Healthy Living Tied to a Longer Life and Dementia-Free Old Age
A healthy diet, physical activity, and cognitive training help extend life expectancy — and those extra years are more likely to be dementia-free — new research suggests. An analysis of nearly 2500 participants in the Chicago Health and Aging Project (CHAP) showed those who had a healthy diet, got plenty of physical activity, and participated in cognitive exercises lived longer than those following a less healthy lifestyle. In addition, the number of years living with dementia was almost halved among participants with the healthiest lifestyle versus those with the least healthy lifestyle.

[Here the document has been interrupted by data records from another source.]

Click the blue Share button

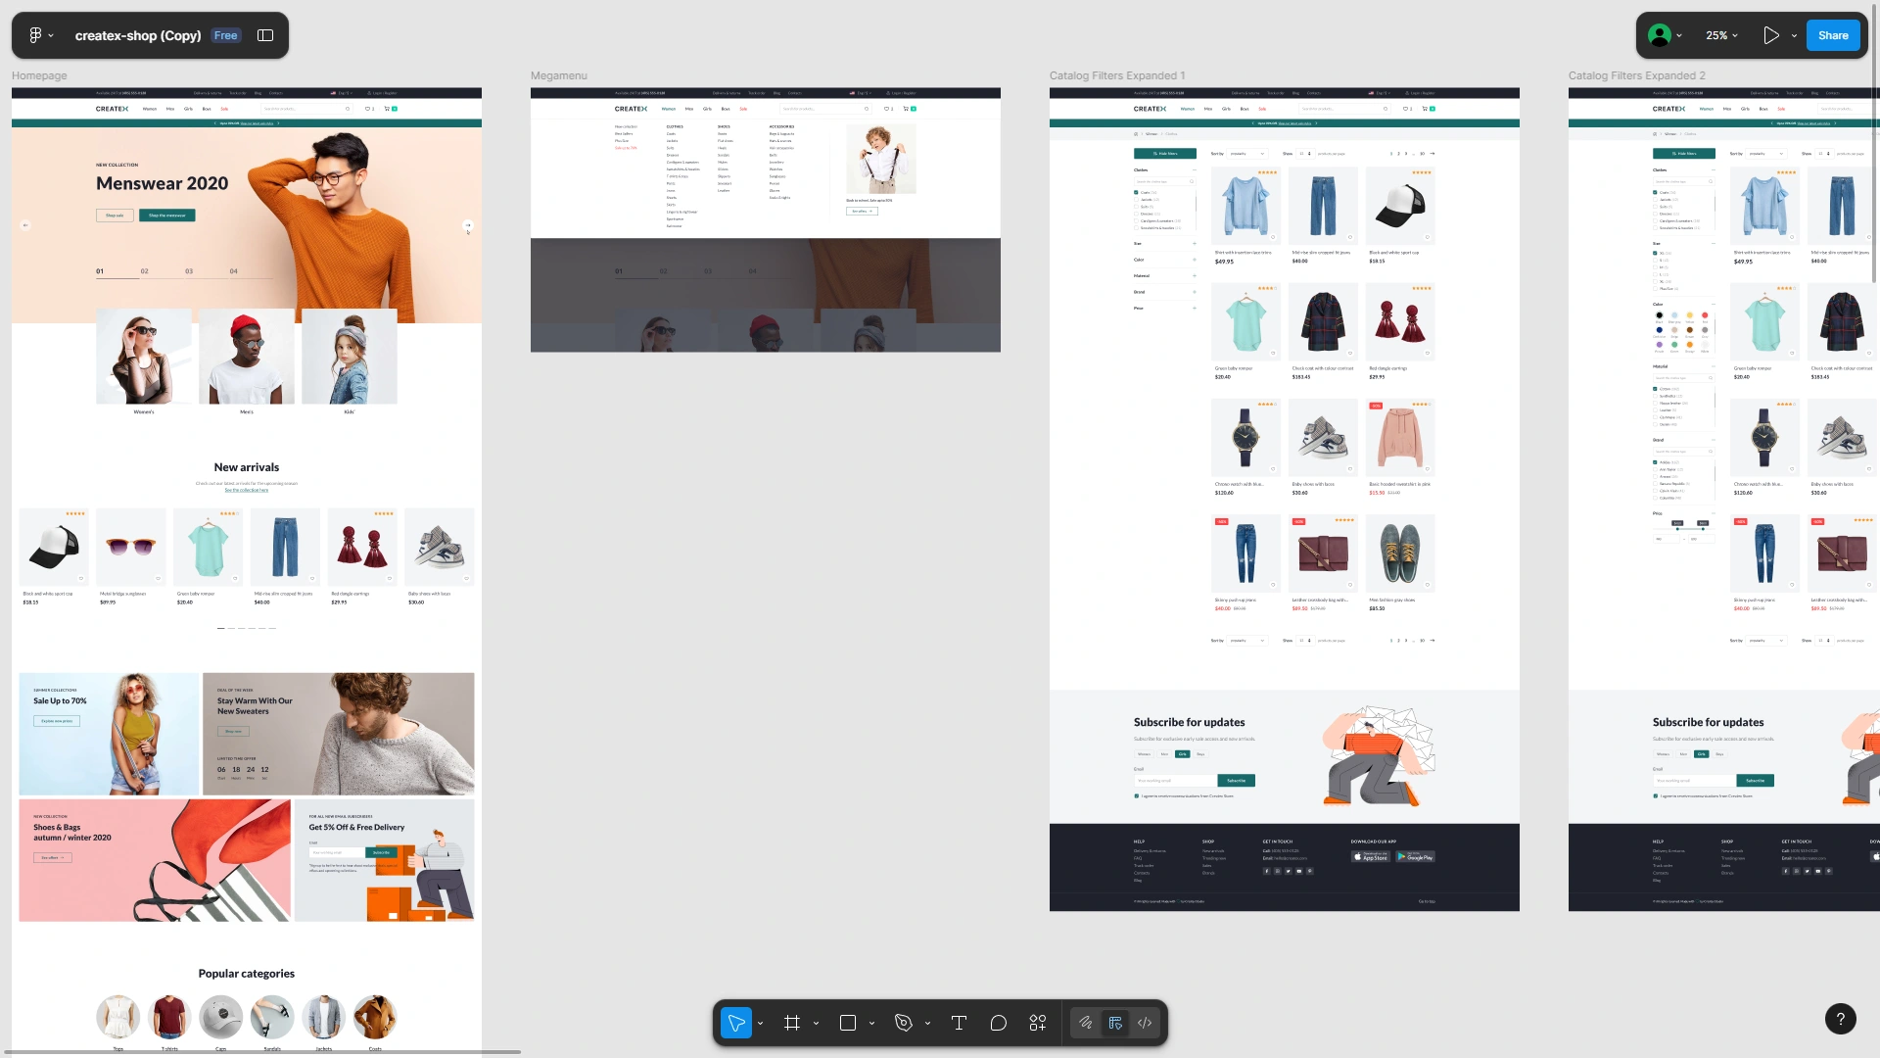pos(1832,35)
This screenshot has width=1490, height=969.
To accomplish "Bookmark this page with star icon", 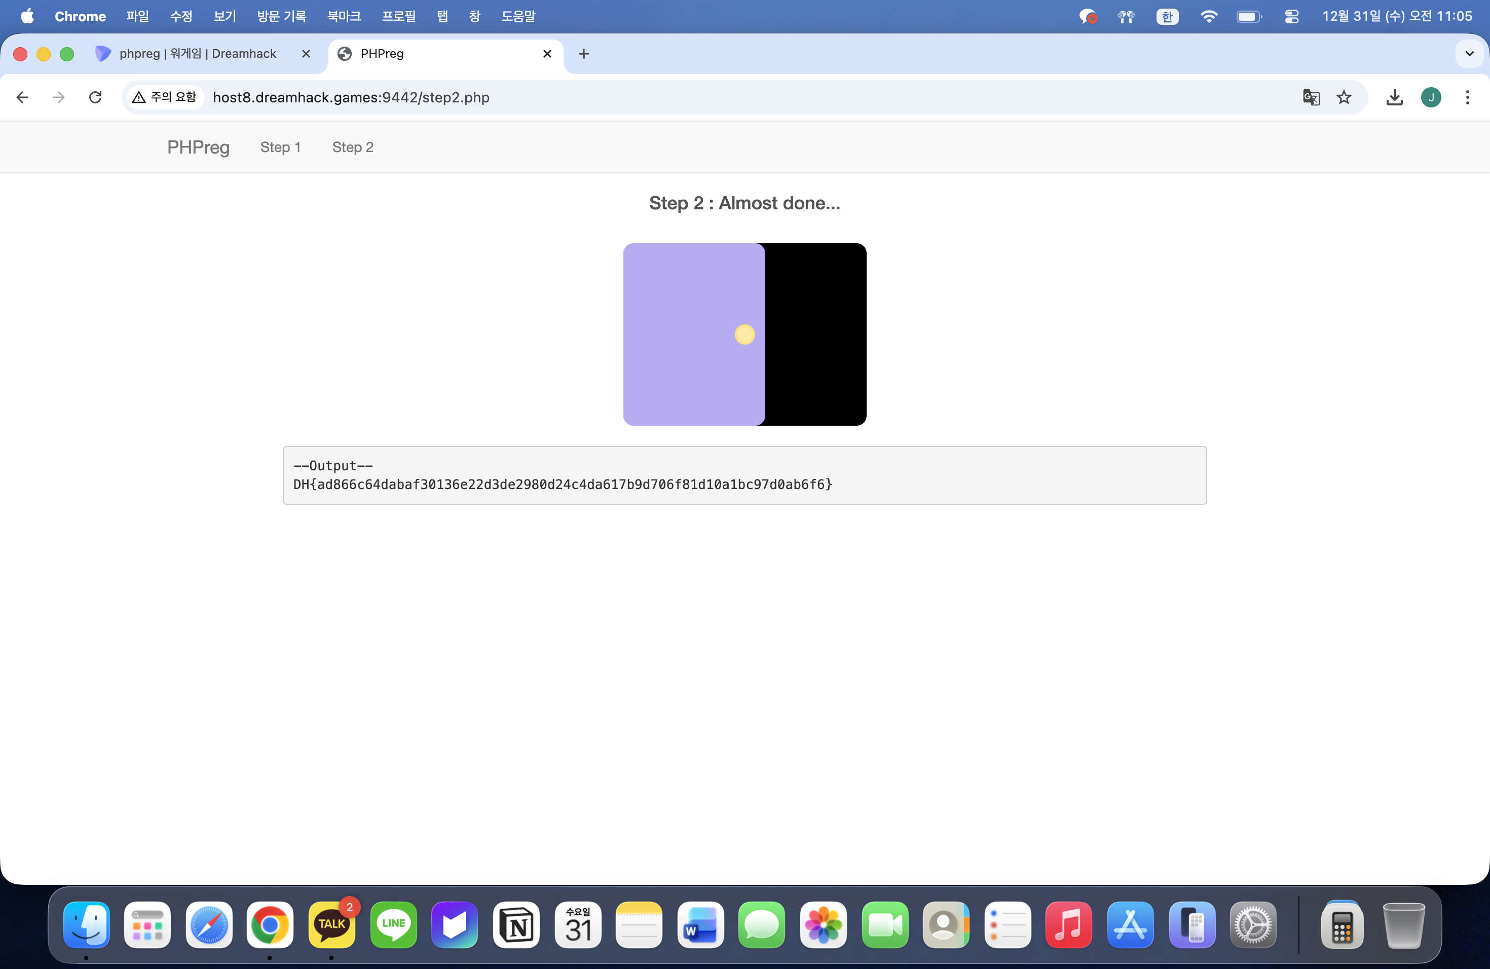I will 1344,97.
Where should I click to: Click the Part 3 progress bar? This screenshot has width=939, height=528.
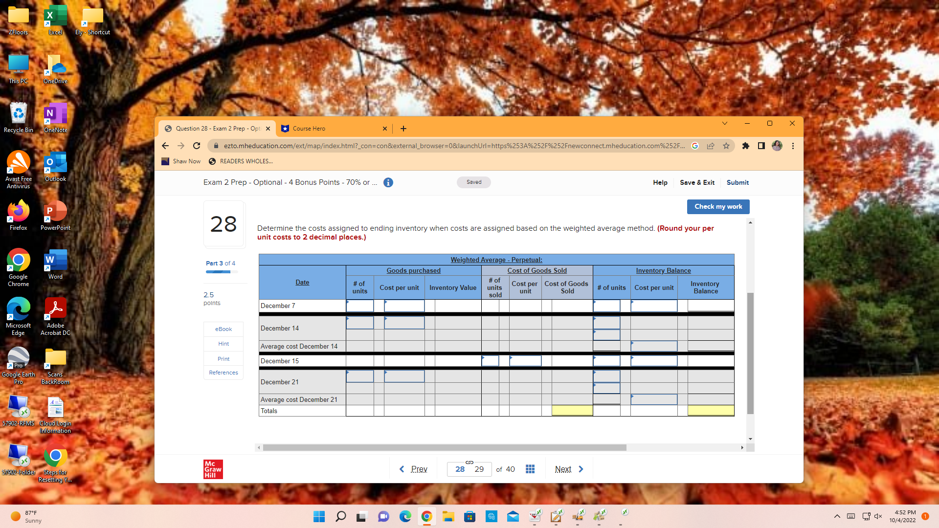221,272
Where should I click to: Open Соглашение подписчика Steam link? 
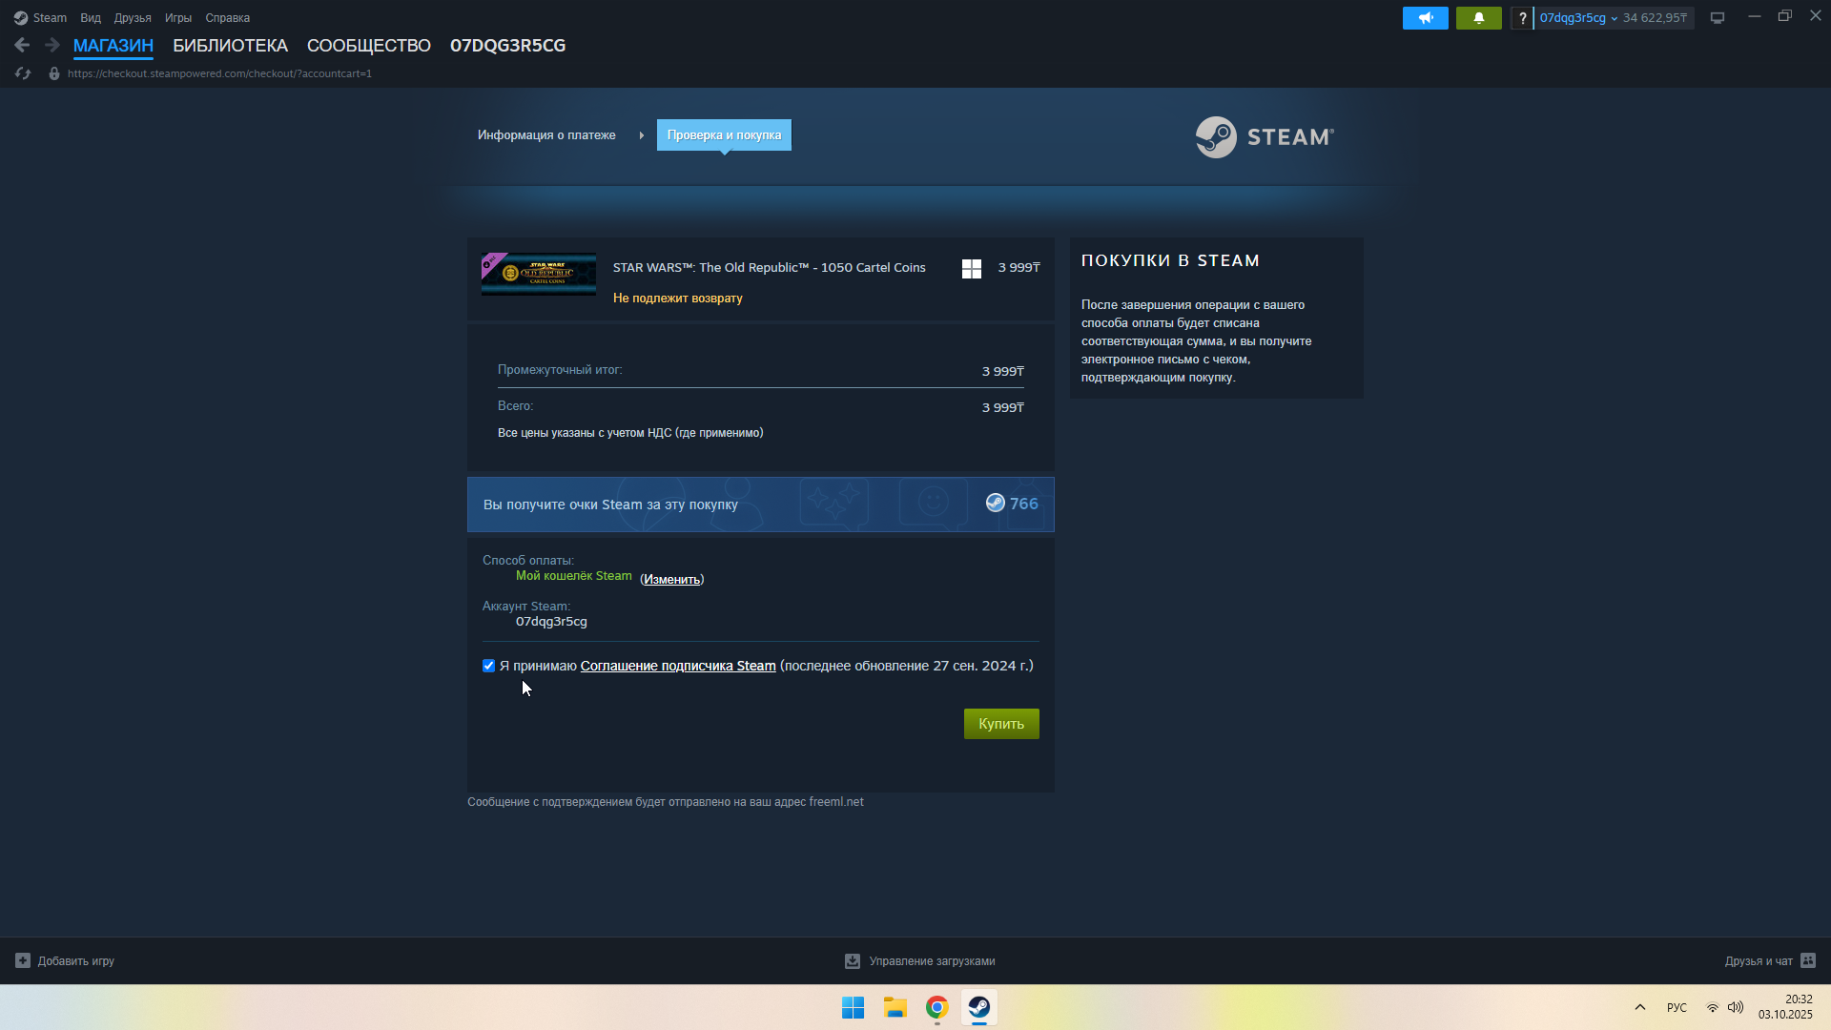coord(677,666)
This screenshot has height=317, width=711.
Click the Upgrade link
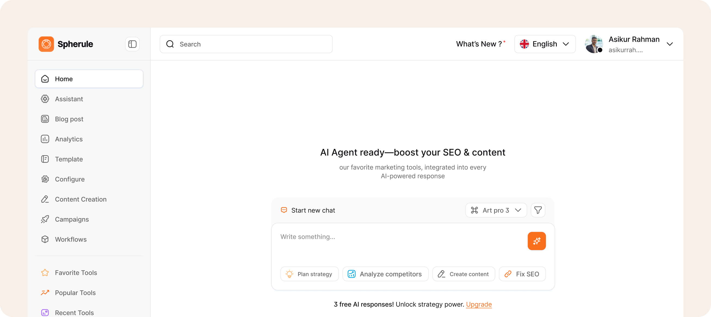pos(479,304)
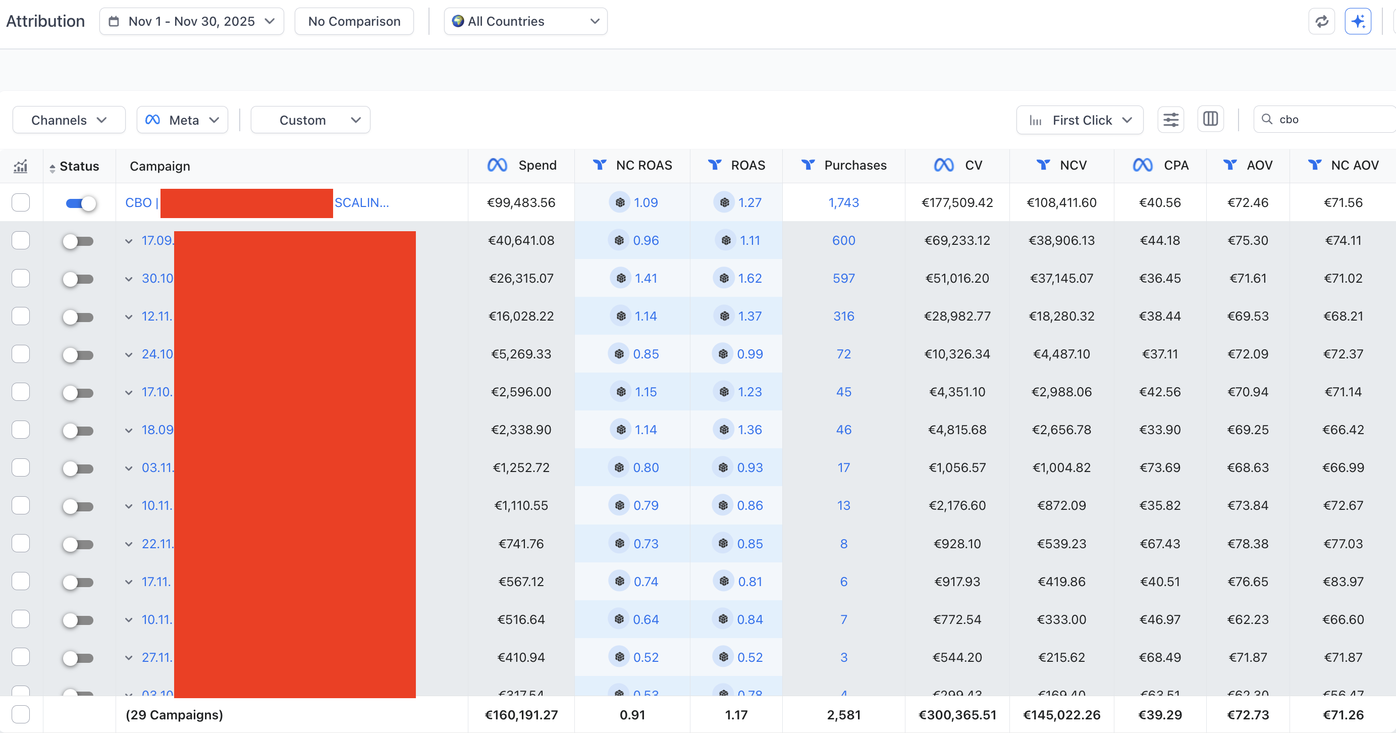
Task: Expand the 12.11 campaign row chevron
Action: 129,317
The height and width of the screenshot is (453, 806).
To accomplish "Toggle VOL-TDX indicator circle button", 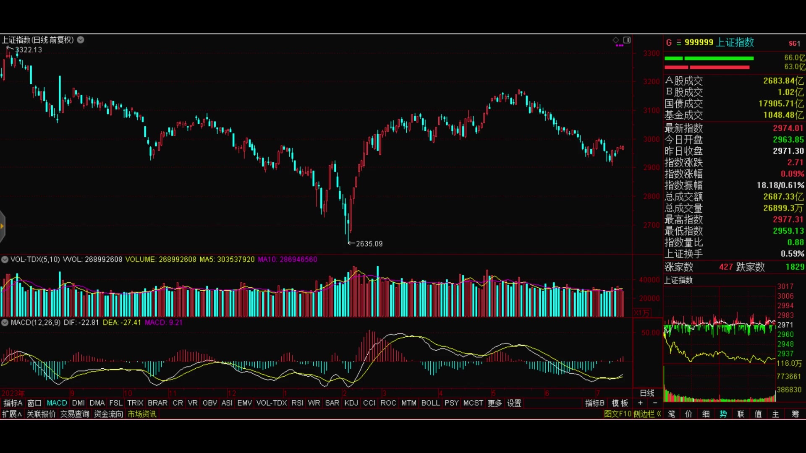I will (x=5, y=260).
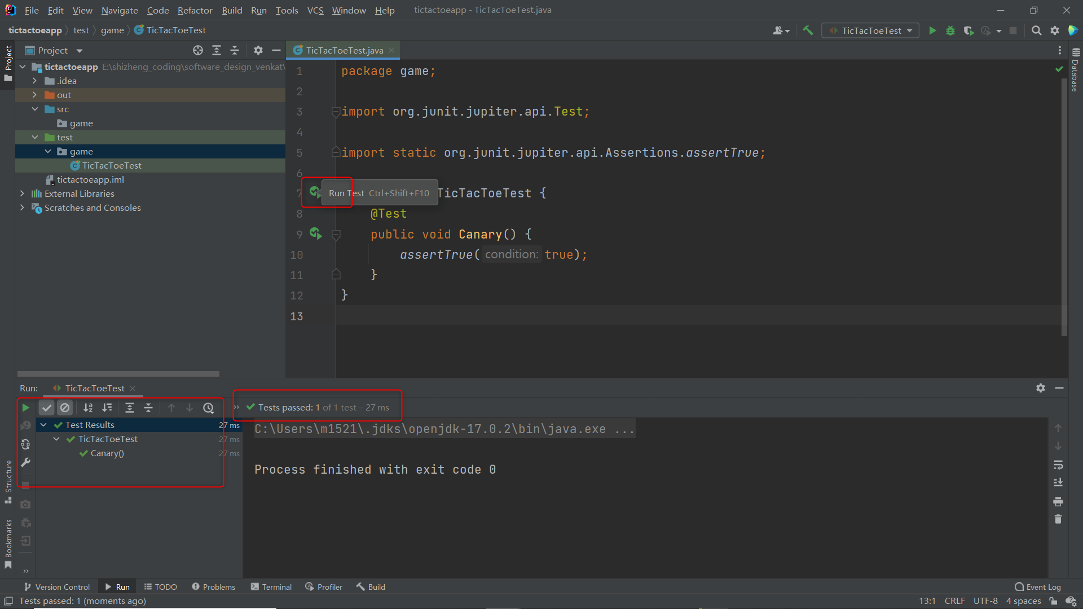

@dhara Past research has shown adhering to a healthy lifestyle may extend life expectancy, but older age is associated with a higher risk of dementia. What hasn't been clear is whether extending life just increases the number of years spent with dementia, the current investigators note. The new study was created to address that question, they add. It used data from 2449 participants (mean age, 76 years) in CHAP, a population-based study that began in 1993 and was designed to assess risk factors of Alzheimer's dementia in the general population. Researchers obtained data on lifestyle factors, medical history, genotyping, and neurocognitive tests through detailed questionnaires and biospecimen collection. The neurocognitive tests were administered every 3 years up to six times throughout the study.